Closed yang-xiaodong closed 6 years ago

yang-xiaodong commented 7 years ago

In subscribe method, CAP needs to add these two features.

ah-its-andy commented 7 years ago

Can you describe simply the solution you are working with to improve idempotence?

yang-xiaodong commented 7 years ago

@standardcore In version 2.0, I have wapped the message content with Message class, Message object provider a Id property used to be guarantee message sequence, in consumer method we can check the Id whether it has been processed or not.

yang-xiaodong commented 6 years ago

This feature will be given to the user to ensure.

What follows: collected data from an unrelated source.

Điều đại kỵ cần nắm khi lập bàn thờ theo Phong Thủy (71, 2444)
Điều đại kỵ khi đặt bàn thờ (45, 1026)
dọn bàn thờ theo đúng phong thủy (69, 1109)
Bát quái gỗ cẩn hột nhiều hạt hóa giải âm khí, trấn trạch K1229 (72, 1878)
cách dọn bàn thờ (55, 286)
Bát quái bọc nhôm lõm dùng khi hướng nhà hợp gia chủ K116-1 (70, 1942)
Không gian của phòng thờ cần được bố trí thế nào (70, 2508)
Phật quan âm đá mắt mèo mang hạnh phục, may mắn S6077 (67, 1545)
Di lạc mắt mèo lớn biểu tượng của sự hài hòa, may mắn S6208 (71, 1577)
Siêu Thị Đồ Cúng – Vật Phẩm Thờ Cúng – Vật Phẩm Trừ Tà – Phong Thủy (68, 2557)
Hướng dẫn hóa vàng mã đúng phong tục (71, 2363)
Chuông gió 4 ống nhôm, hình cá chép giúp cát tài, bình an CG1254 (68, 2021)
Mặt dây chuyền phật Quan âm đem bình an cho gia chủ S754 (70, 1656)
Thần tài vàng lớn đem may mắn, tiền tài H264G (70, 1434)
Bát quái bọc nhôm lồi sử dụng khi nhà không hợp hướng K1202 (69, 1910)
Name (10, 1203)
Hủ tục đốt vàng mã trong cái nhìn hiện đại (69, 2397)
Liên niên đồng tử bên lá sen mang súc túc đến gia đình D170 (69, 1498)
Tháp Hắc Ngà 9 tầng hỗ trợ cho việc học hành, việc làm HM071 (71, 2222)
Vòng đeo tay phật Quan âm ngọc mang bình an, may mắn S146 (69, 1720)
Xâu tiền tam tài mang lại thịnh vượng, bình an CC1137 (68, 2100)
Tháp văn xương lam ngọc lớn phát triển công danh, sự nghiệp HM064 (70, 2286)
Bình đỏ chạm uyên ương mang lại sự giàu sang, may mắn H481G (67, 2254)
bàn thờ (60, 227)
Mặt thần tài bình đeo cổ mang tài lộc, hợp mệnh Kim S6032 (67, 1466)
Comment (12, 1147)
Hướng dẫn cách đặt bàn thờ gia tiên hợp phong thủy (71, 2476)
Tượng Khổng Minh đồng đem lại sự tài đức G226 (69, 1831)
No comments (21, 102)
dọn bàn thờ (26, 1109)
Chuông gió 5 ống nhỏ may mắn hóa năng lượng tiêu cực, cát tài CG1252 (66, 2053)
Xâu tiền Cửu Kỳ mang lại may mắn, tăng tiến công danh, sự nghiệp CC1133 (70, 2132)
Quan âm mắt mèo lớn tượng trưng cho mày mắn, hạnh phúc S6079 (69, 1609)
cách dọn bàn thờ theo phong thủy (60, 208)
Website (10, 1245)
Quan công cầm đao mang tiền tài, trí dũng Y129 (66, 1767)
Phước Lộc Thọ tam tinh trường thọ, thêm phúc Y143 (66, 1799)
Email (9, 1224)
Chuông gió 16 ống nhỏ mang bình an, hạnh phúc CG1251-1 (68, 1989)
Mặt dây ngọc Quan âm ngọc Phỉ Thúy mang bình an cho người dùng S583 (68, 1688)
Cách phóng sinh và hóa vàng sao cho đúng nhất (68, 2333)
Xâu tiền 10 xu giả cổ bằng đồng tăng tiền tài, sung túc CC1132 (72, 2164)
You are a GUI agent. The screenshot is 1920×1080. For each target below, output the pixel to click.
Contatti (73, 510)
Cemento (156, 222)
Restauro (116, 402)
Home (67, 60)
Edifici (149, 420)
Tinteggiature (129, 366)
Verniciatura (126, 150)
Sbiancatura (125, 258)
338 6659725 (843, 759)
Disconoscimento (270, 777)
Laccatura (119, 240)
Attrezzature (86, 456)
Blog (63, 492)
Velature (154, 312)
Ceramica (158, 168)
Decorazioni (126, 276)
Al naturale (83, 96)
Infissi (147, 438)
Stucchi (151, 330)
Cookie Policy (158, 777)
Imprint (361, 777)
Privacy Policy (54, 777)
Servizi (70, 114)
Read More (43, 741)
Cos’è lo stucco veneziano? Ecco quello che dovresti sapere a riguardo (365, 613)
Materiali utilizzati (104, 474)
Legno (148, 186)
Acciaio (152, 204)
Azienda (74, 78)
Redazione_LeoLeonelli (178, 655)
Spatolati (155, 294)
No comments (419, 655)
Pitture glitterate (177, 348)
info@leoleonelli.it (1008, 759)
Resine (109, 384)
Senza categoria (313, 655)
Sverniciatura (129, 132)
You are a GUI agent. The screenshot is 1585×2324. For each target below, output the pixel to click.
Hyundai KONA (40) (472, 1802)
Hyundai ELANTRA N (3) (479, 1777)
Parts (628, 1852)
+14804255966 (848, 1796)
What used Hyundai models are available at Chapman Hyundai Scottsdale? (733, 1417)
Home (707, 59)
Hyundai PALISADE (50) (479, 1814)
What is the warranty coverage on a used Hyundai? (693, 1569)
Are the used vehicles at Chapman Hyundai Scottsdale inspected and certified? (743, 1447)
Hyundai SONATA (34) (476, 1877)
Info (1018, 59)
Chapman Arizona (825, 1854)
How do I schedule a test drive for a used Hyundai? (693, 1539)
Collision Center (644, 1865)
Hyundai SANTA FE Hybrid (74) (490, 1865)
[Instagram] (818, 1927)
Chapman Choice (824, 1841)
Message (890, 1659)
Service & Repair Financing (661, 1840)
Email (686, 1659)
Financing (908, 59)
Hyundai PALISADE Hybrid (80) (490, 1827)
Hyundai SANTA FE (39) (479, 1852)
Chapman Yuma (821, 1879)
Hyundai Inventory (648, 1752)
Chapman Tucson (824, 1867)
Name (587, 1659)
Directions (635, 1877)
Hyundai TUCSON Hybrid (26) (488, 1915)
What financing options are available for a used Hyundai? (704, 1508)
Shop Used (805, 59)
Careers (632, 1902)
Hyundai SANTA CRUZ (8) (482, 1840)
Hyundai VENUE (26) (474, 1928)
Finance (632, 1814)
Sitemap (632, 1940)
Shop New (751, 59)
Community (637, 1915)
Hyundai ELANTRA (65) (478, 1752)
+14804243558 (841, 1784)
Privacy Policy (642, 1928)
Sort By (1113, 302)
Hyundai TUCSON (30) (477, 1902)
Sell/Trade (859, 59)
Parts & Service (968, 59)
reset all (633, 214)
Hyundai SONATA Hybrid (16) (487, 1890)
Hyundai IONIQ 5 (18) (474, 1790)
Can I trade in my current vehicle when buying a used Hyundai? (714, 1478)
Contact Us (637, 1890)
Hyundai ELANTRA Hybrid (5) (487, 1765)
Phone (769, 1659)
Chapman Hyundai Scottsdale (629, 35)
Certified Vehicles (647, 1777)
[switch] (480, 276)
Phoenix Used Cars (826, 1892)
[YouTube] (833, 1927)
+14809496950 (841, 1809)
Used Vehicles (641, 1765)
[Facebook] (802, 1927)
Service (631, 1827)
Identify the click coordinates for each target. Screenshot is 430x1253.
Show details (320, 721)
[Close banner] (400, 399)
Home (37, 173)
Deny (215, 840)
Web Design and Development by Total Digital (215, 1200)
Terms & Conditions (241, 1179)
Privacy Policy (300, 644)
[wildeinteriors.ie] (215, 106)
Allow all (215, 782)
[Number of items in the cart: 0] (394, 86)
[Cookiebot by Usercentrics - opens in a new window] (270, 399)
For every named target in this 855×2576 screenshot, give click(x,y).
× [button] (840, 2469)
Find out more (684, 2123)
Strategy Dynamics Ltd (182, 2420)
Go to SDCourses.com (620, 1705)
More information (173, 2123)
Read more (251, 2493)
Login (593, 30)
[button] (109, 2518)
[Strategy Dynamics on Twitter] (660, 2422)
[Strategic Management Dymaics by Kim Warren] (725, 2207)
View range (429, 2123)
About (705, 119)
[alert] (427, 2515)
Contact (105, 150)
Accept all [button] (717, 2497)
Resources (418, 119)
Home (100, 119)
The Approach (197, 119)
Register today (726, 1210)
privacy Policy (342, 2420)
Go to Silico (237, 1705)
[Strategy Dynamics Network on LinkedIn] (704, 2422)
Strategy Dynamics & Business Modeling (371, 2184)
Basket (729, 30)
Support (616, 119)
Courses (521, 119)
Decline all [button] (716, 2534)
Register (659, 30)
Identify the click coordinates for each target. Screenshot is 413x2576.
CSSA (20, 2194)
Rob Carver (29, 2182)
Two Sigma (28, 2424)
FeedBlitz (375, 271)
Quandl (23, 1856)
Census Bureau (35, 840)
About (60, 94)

yang-xiaodong commented 5 years ago

CAP does not implement idempotent for several reasons: The following are the receiving end

There are many reasons why the Consumer method fails. I don't know if the specific scene is blindly retrying or not retrying is an incorrect choice. For example: If the consumer is the debit service, if the execution of the deduction is successful, but the failure to write the debit log, the CAP will judge the consumer execution failure, and try again. If the client does not guarantee idempotency, the framework will retry it, which will inevitably lead to serious consequences for multiple deductions.

The scenario here is also possible. If the Consumer has been successfully executed at the beginning, but for some reason, such as the Broker recovery, and received the same message, the CAP will consider this a new after receiving the Broker message. The message will be executed again by the Consumer. Because it is a new message, the CAP cannot be idempotent at this time.

Since the table of the CAP message is deleted after 1 hour for the successfully consumed message, if the historical message cannot be idempotent. Historically, it means that if the broker has maintained or manually processed some messages for some reason.

Many event-driven frameworks require users to ensure idempotent operations, such as ENode, RocketMQ, etc...

From an implementation point of view, CAP can do some less stringent idempotence, but strict idempotent cannot.